In another example of Trump showing a lack of empathy for a bereaved parent, the parents of a U.K man who was killed in a car crash involving the wife of a U.S diplomat claim Trump attempted to spring an impromptu meeting with the woman who allegedly killed their son.

Nineteen-year-old Harry Dunn was killed when his motorcycle was hit by a Volvo. The collision took place near  Air Force communications station RAF Croughton in Northamptonshire, England.

Forty-two year old Anne Sacoolas, the wife of a US intelligence official, is believed to have been the driver. She left the United Kingdom shortly after the accident, claiming diplomatic immunity.

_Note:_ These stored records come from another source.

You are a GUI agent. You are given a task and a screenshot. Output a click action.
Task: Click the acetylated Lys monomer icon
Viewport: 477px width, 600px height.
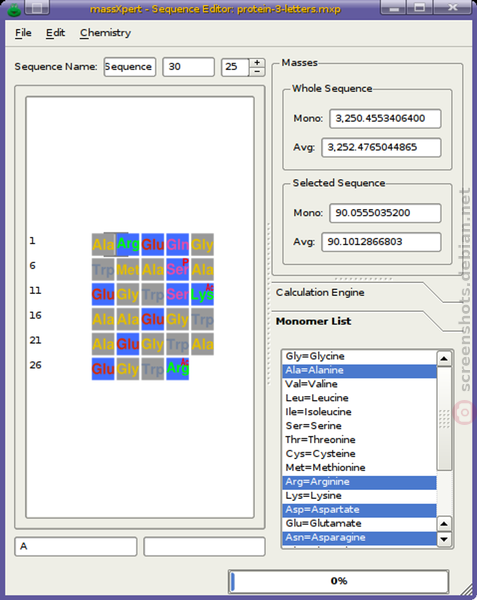click(202, 294)
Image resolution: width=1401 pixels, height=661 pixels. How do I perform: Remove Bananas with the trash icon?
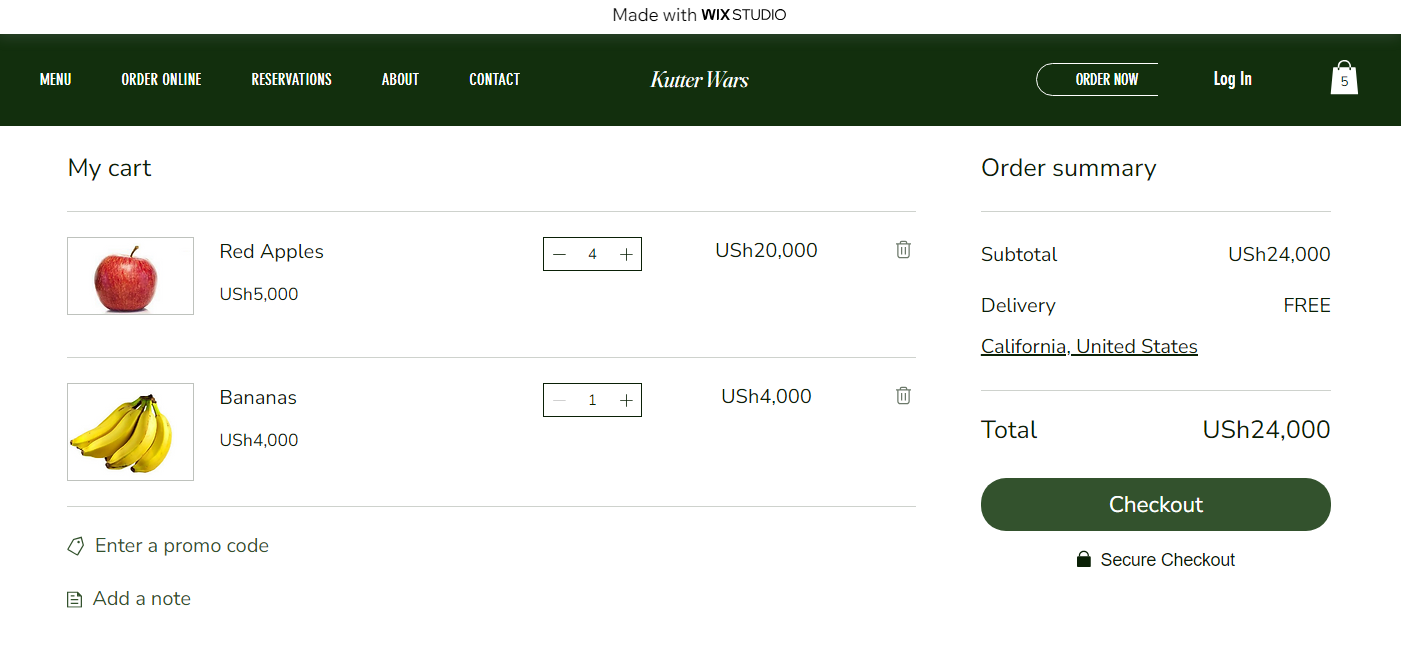(x=903, y=396)
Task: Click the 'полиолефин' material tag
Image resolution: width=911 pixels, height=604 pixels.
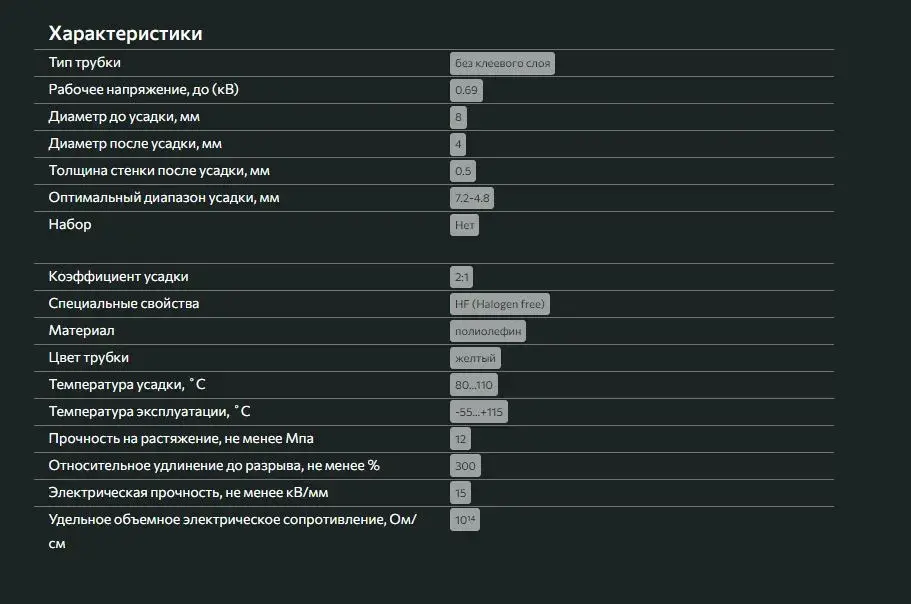Action: point(487,331)
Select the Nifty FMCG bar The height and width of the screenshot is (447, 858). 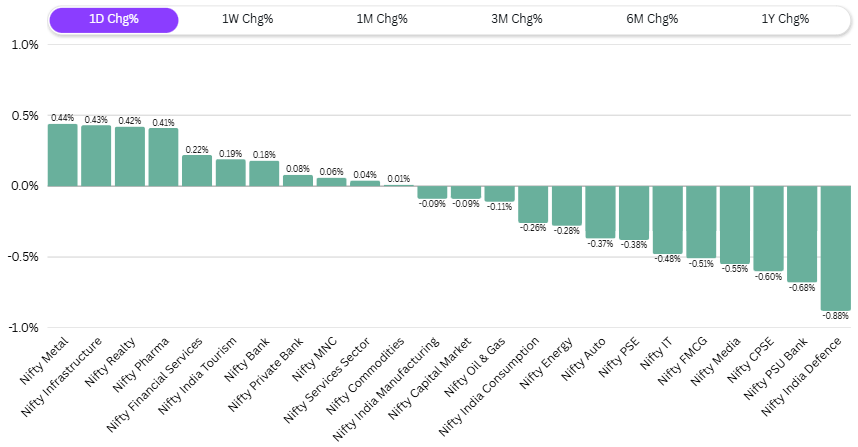point(701,222)
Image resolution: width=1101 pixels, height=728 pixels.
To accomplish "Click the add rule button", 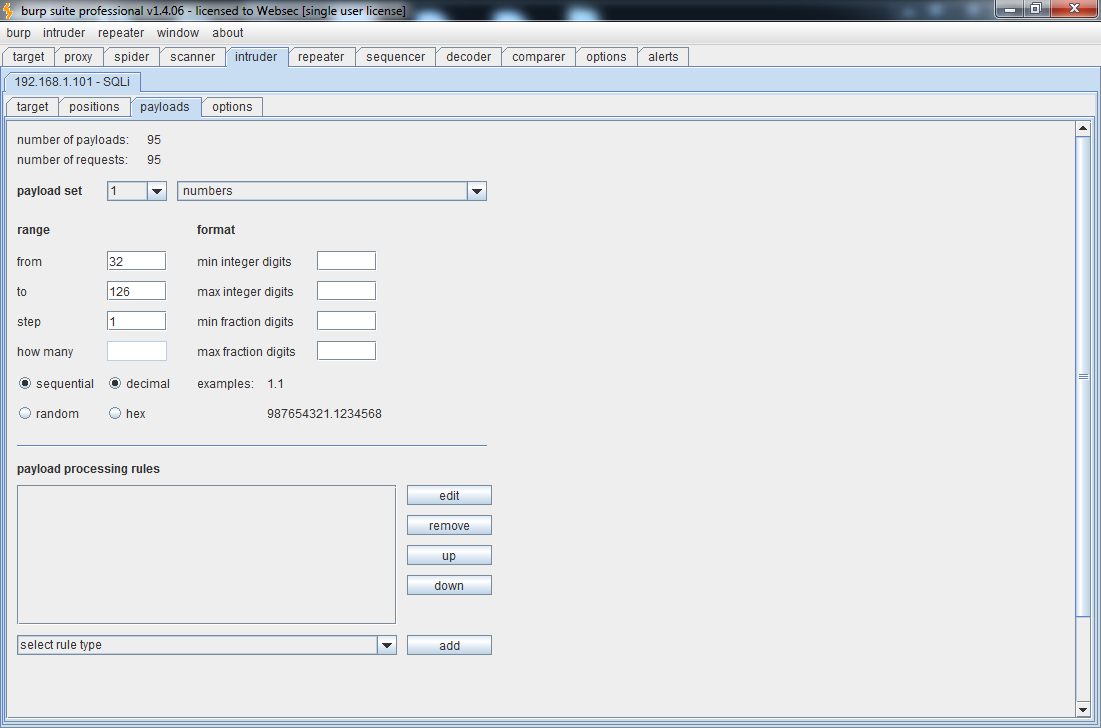I will [449, 646].
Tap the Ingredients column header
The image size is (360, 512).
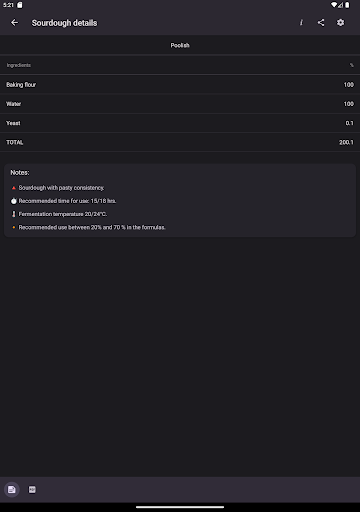pyautogui.click(x=19, y=65)

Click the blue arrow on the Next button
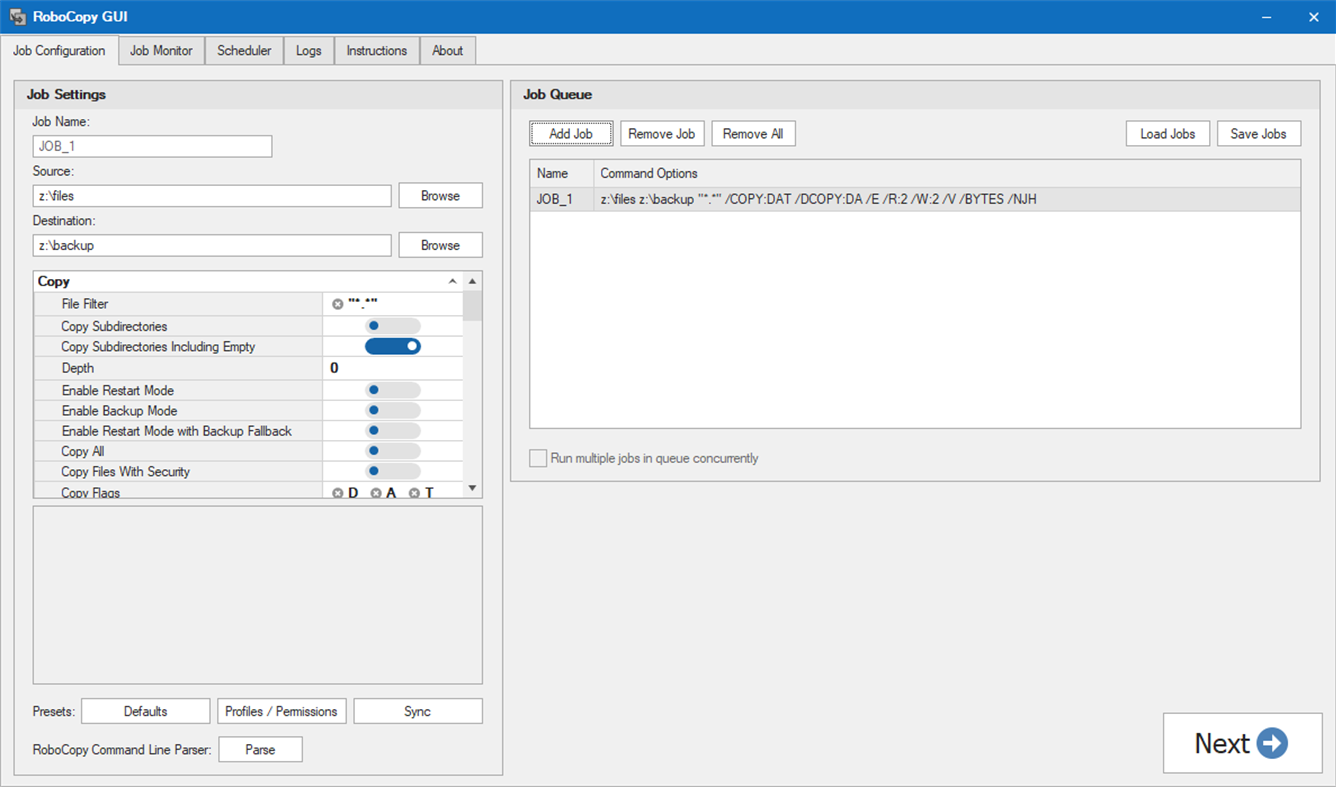pos(1271,743)
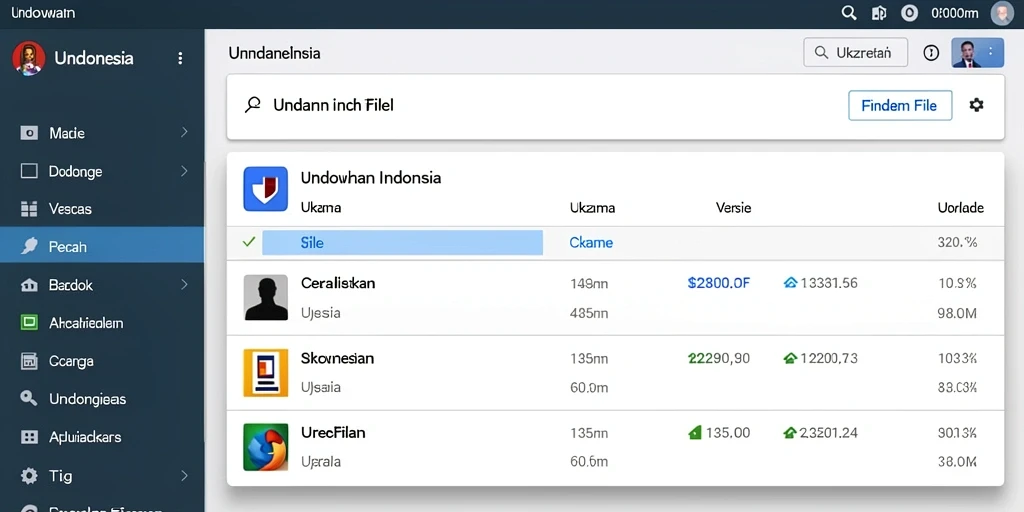The image size is (1024, 512).
Task: Click the shield icon of Undowhan Indonsia
Action: pyautogui.click(x=266, y=189)
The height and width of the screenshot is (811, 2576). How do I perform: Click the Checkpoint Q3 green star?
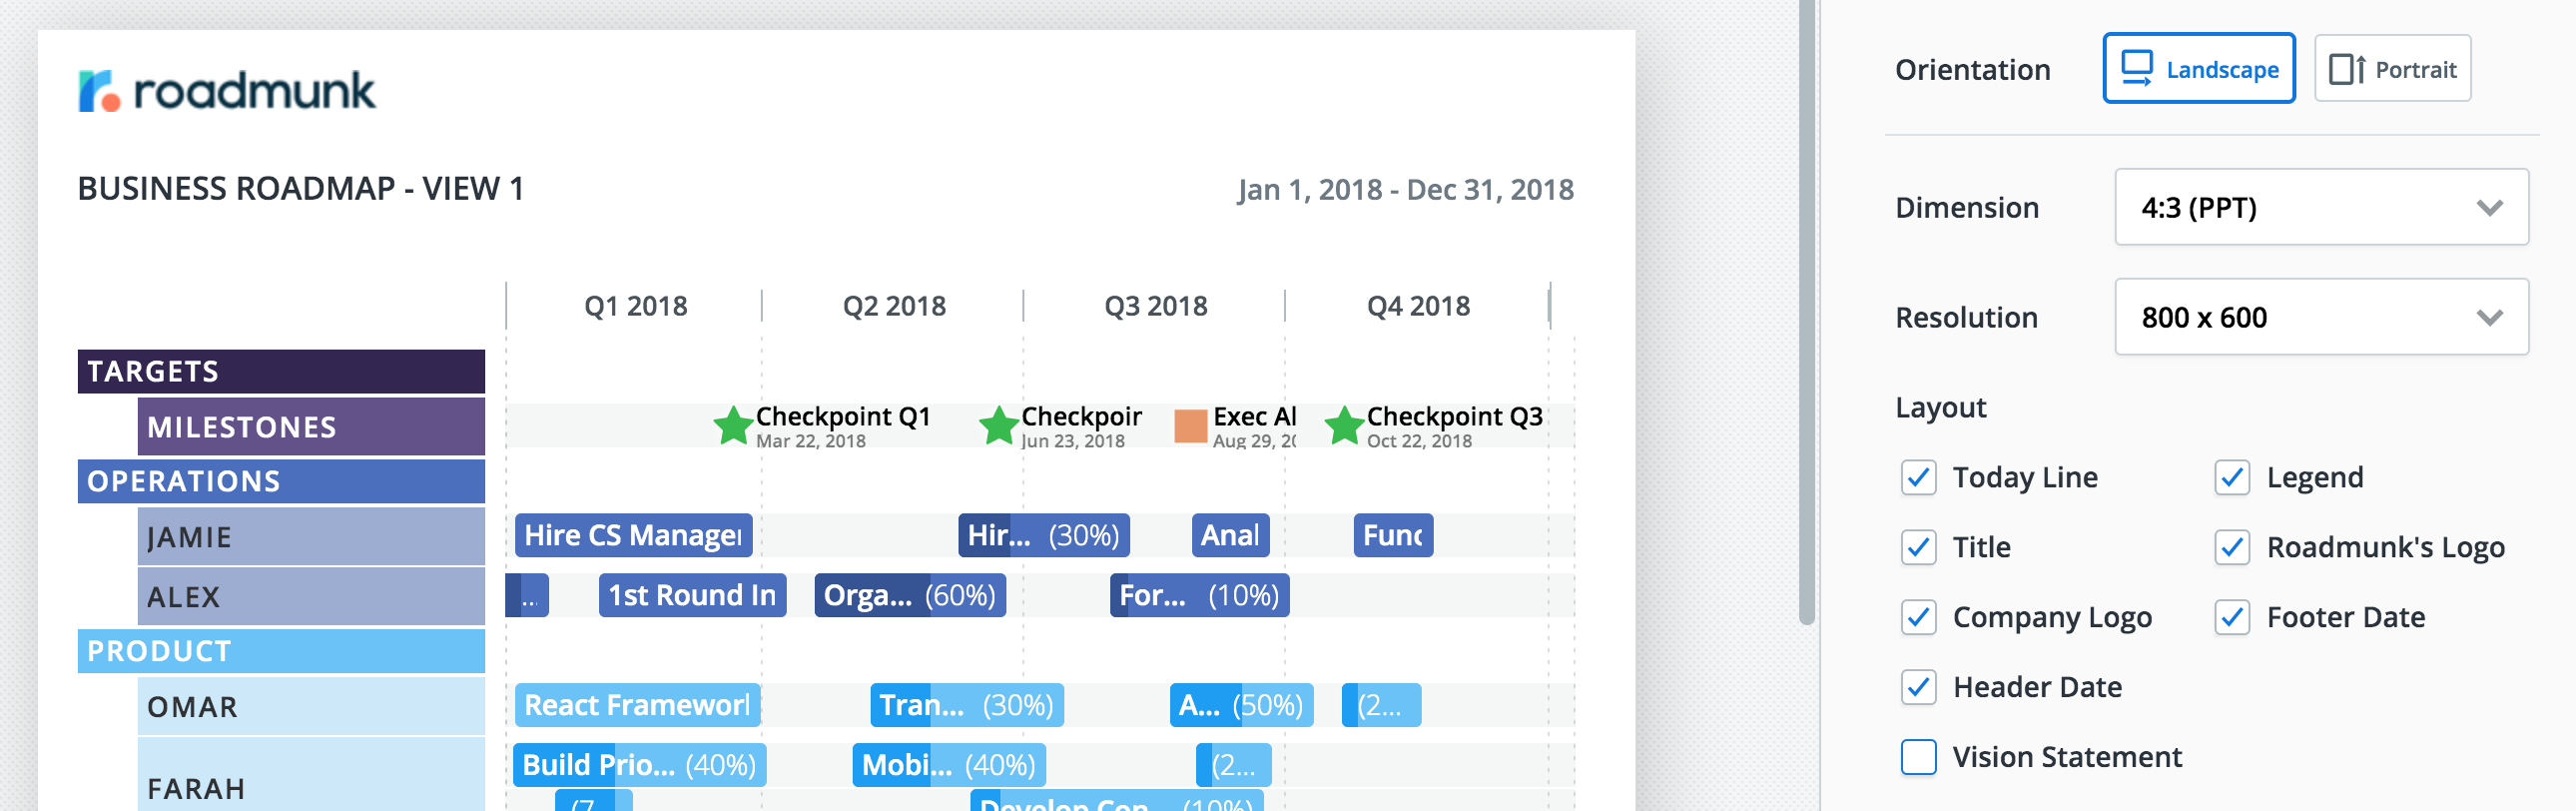pyautogui.click(x=1344, y=426)
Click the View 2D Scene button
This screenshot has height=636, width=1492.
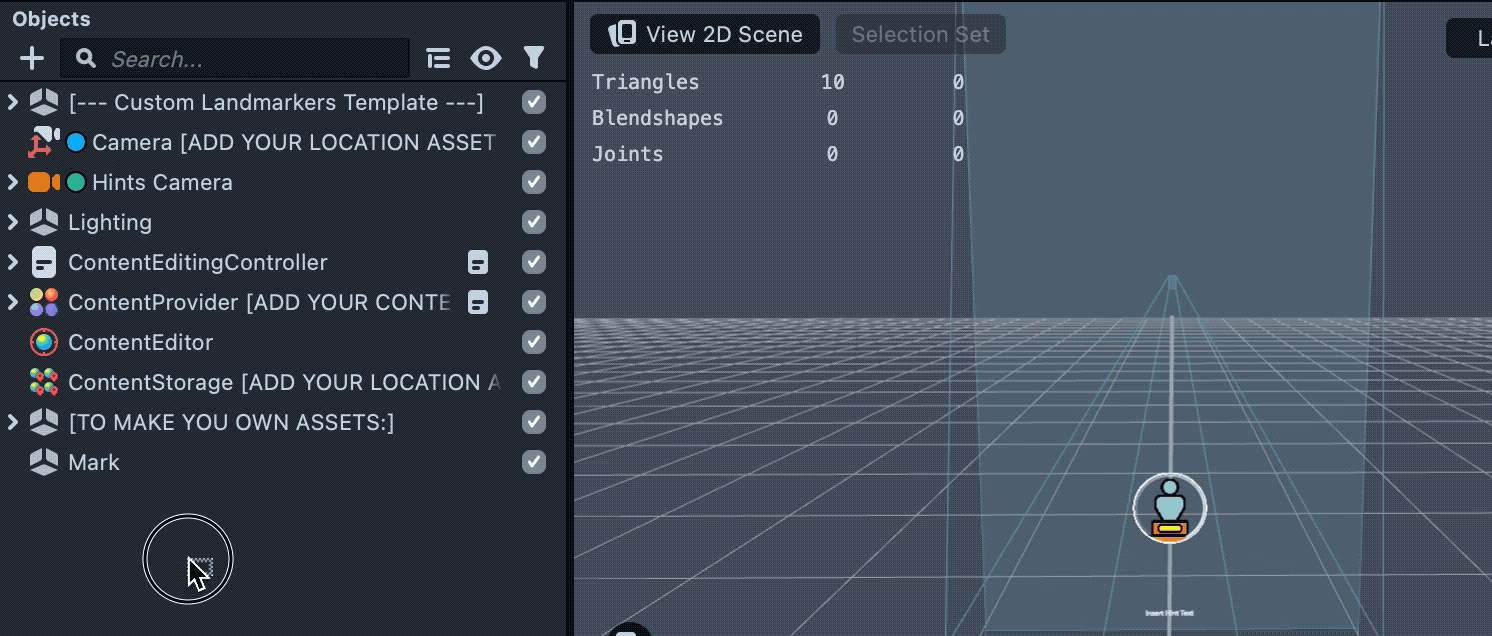click(705, 34)
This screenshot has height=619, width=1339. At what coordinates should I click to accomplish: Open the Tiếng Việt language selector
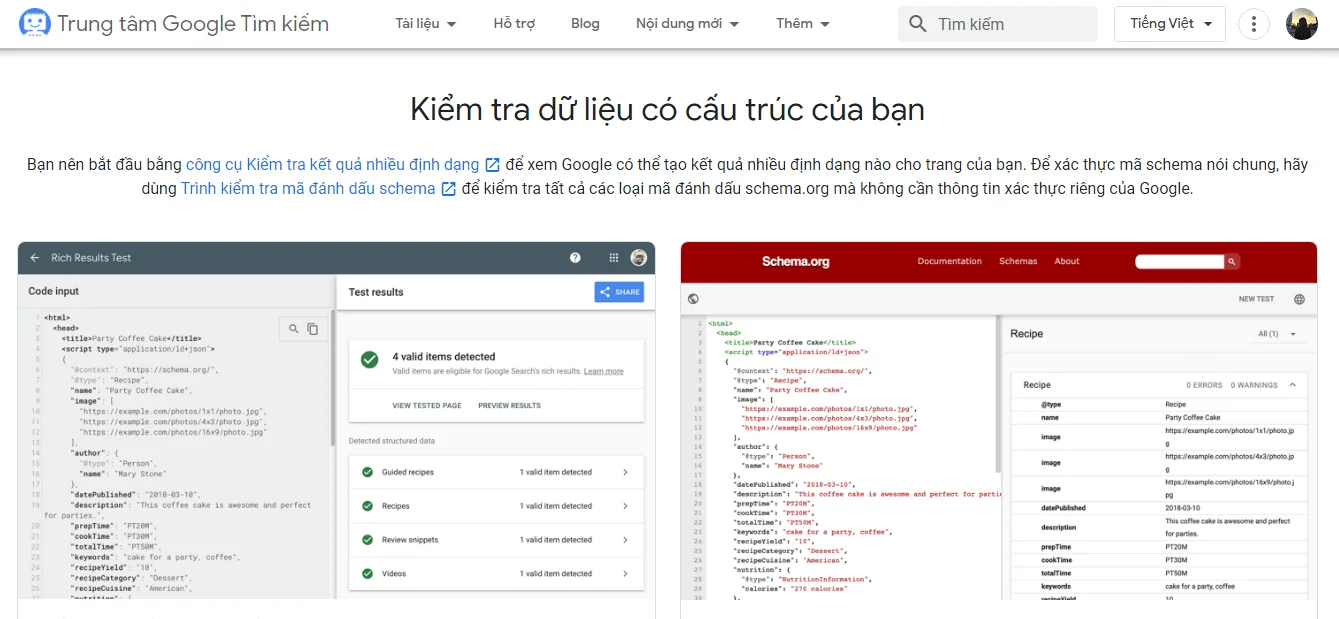coord(1169,24)
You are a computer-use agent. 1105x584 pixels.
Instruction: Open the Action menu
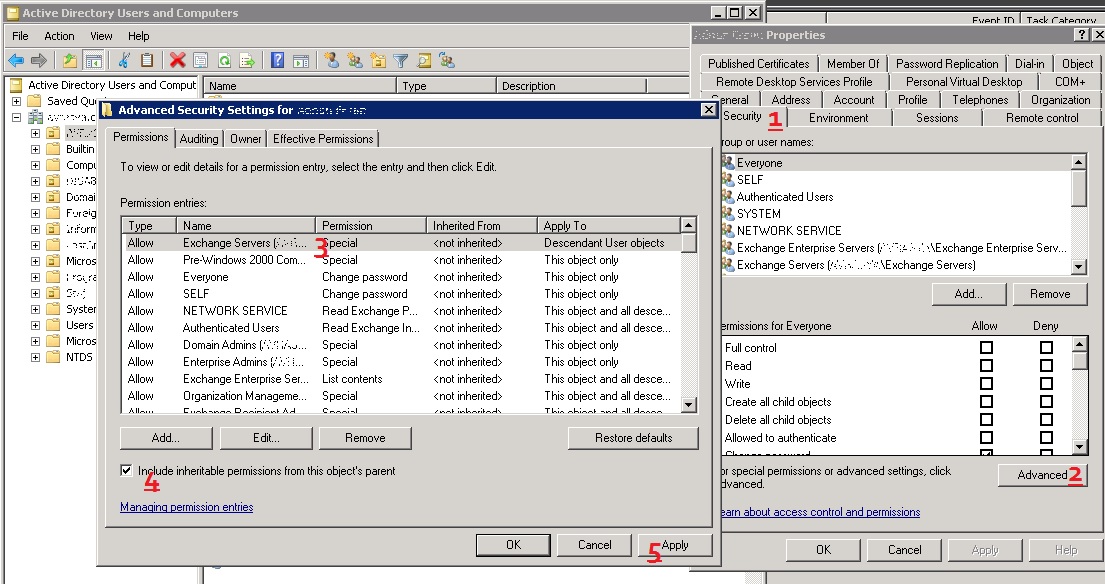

However, that immunity no longer applies. A letter from British Secretary of State Dominic Raab made it  clear that Sacoolas return to the US rendered diplomatic immunity meaningless:

“We have pressed strongly for a waiver of immunity, so that justice can be done … Whilst the US government has steadfastly declined to give that waiver, that is not the end of the matter…We have looked at this very carefully … the UK government’s position is that immunity, and therefore any question of waiver, is no longer relevant in Mrs Sacoolas’ case, because she has returned home.”

In their efforts to receive justice for their son, Dunn's parents, Charlotte Charles and Tim Dunn, took their case to the White House, where they had a fifteen minute meeting with Mr. Trump.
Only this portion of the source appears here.